→ **Task**: Output the data below exactly. Leave nothing out.

(Saved entries)
----------

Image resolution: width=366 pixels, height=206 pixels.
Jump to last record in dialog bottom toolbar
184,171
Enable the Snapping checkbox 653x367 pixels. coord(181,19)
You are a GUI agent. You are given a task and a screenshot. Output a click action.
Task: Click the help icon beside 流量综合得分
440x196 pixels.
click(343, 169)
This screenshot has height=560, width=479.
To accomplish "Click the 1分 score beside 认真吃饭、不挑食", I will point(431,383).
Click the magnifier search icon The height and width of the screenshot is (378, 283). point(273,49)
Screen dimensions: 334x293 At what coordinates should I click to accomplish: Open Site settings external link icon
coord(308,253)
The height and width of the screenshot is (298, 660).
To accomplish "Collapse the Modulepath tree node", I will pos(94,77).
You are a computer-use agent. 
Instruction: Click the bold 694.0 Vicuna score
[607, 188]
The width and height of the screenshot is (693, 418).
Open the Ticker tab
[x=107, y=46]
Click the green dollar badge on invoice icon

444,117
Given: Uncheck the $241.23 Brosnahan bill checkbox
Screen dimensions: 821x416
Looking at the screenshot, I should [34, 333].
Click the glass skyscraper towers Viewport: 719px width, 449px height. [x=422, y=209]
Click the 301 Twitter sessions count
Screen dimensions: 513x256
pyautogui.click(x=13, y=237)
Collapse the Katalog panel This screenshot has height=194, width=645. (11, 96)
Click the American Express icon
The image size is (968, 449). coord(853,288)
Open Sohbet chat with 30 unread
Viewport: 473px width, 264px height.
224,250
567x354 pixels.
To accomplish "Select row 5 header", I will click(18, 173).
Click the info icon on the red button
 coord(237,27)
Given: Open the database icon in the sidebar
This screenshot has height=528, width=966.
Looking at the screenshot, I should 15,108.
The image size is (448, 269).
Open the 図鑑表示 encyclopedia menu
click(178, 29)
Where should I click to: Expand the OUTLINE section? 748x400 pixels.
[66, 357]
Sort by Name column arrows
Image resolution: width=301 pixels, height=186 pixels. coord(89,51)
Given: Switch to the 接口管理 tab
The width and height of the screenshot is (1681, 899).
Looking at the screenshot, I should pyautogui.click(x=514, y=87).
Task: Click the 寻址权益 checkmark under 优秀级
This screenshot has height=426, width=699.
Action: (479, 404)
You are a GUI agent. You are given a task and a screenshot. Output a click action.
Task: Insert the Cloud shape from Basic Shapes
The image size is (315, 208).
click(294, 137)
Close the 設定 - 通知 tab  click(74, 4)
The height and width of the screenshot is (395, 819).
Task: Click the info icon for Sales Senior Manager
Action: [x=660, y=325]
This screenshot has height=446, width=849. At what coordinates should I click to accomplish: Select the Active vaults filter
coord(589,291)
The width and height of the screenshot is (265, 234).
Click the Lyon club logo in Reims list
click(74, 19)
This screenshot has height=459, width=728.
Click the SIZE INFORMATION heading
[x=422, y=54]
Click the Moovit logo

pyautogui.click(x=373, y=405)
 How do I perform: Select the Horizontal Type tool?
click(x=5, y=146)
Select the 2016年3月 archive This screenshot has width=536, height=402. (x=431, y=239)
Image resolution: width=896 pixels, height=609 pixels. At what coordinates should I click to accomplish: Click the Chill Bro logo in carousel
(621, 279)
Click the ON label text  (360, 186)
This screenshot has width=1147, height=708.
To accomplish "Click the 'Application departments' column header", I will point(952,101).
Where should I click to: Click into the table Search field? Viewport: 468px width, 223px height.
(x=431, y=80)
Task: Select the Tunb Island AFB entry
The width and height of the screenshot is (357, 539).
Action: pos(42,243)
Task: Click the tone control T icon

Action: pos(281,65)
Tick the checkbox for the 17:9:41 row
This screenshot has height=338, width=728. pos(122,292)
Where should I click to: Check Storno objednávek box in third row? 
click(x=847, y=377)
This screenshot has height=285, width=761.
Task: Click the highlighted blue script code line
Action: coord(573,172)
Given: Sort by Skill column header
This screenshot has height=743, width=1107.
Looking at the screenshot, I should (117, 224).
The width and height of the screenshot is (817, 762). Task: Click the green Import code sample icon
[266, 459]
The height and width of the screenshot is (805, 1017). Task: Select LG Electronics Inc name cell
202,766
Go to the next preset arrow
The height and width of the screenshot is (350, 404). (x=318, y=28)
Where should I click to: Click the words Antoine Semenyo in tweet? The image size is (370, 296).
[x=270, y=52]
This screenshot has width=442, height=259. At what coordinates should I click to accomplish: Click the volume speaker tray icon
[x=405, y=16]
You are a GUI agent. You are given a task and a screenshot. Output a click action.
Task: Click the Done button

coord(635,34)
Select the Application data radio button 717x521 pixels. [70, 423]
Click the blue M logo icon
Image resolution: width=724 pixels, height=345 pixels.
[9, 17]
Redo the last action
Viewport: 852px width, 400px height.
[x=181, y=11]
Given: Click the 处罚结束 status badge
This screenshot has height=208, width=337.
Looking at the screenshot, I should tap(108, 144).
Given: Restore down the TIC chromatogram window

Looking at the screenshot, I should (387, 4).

----------

→ **Task output**:
Image resolution: width=366 pixels, height=206 pixels.
Jump to last record in dialog bottom toolbar
184,171
Enable the Snapping checkbox 653x367 pixels. coord(181,19)
You are a GUI agent. You are given a task and a screenshot. Output a click action.
Task: Click the help icon beside 流量综合得分
440x196 pixels.
click(343, 169)
This screenshot has height=560, width=479.
To accomplish "Click the 1分 score beside 认真吃饭、不挑食", I will point(431,383).
Click the magnifier search icon The height and width of the screenshot is (378, 283). point(273,49)
Screen dimensions: 334x293 At what coordinates should I click to accomplish: Open Site settings external link icon
coord(308,253)
The height and width of the screenshot is (298, 660).
To accomplish "Collapse the Modulepath tree node", I will pos(94,77).
You are a computer-use agent. 
Instruction: Click the bold 694.0 Vicuna score
[607, 188]
The width and height of the screenshot is (693, 418).
Open the Ticker tab
[x=107, y=46]
Click the green dollar badge on invoice icon

444,117
Given: Uncheck the $241.23 Brosnahan bill checkbox
Screen dimensions: 821x416
Looking at the screenshot, I should [34, 333].
Click the glass skyscraper towers Viewport: 719px width, 449px height. [x=422, y=209]
Click the 301 Twitter sessions count
Screen dimensions: 513x256
pyautogui.click(x=13, y=237)
Collapse the Katalog panel This screenshot has height=194, width=645. (11, 96)
Click the American Express icon
The image size is (968, 449). coord(853,288)
Open Sohbet chat with 30 unread
Viewport: 473px width, 264px height.
224,250
567x354 pixels.
To accomplish "Select row 5 header", I will click(18, 173).
Click the info icon on the red button
 coord(237,27)
Given: Open the database icon in the sidebar
This screenshot has height=528, width=966.
Looking at the screenshot, I should 15,108.
The image size is (448, 269).
Open the 図鑑表示 encyclopedia menu
click(178, 29)
Where should I click to: Expand the OUTLINE section? 748x400 pixels.
[66, 357]
Sort by Name column arrows
Image resolution: width=301 pixels, height=186 pixels. coord(89,51)
Given: Switch to the 接口管理 tab
The width and height of the screenshot is (1681, 899).
Looking at the screenshot, I should pyautogui.click(x=514, y=87).
Task: Click the 寻址权益 checkmark under 优秀级
This screenshot has height=426, width=699.
Action: (479, 404)
You are a GUI agent. You are given a task and a screenshot. Output a click action.
Task: Insert the Cloud shape from Basic Shapes
The image size is (315, 208).
click(294, 137)
Close the 設定 - 通知 tab  click(74, 4)
The height and width of the screenshot is (395, 819).
Task: Click the info icon for Sales Senior Manager
Action: [x=660, y=325]
This screenshot has height=446, width=849. At what coordinates should I click to accomplish: Select the Active vaults filter
coord(589,291)
The width and height of the screenshot is (265, 234).
Click the Lyon club logo in Reims list
click(74, 19)
This screenshot has height=459, width=728.
Click the SIZE INFORMATION heading
[x=422, y=54]
Click the Moovit logo

pyautogui.click(x=373, y=405)
 How do I perform: Select the Horizontal Type tool?
click(x=5, y=146)
Select the 2016年3月 archive This screenshot has width=536, height=402. (x=431, y=239)
Image resolution: width=896 pixels, height=609 pixels. At what coordinates should I click to accomplish: Click the Chill Bro logo in carousel
(621, 279)
Click the ON label text  (360, 186)
This screenshot has width=1147, height=708.
To accomplish "Click the 'Application departments' column header", I will point(952,101).
Where should I click to: Click into the table Search field? Viewport: 468px width, 223px height.
(x=431, y=80)
Task: Select the Tunb Island AFB entry
The width and height of the screenshot is (357, 539).
Action: pos(42,243)
Task: Click the tone control T icon

Action: pos(281,65)
Tick the checkbox for the 17:9:41 row
This screenshot has height=338, width=728. pos(122,292)
Where should I click to: Check Storno objednávek box in third row? 
click(x=847, y=377)
This screenshot has height=285, width=761.
Task: Click the highlighted blue script code line
Action: coord(573,172)
Given: Sort by Skill column header
This screenshot has height=743, width=1107.
Looking at the screenshot, I should (117, 224).
The width and height of the screenshot is (817, 762). Task: Click the green Import code sample icon
[266, 459]
The height and width of the screenshot is (805, 1017). Task: Select LG Electronics Inc name cell
202,766
Go to the next preset arrow
The height and width of the screenshot is (350, 404). (x=318, y=28)
Where should I click to: Click the words Antoine Semenyo in tweet? The image size is (370, 296).
[x=270, y=52]
This screenshot has width=442, height=259. At what coordinates should I click to accomplish: Click the volume speaker tray icon
[x=405, y=16]
You are a GUI agent. You are given a task and a screenshot. Output a click action.
Task: Click the Done button

coord(635,34)
Select the Application data radio button 717x521 pixels. [70, 423]
Click the blue M logo icon
Image resolution: width=724 pixels, height=345 pixels.
[9, 17]
Redo the last action
Viewport: 852px width, 400px height.
[x=181, y=11]
Given: Click the 处罚结束 status badge
This screenshot has height=208, width=337.
Looking at the screenshot, I should tap(108, 144).
Given: Restore down the TIC chromatogram window

Looking at the screenshot, I should (387, 4).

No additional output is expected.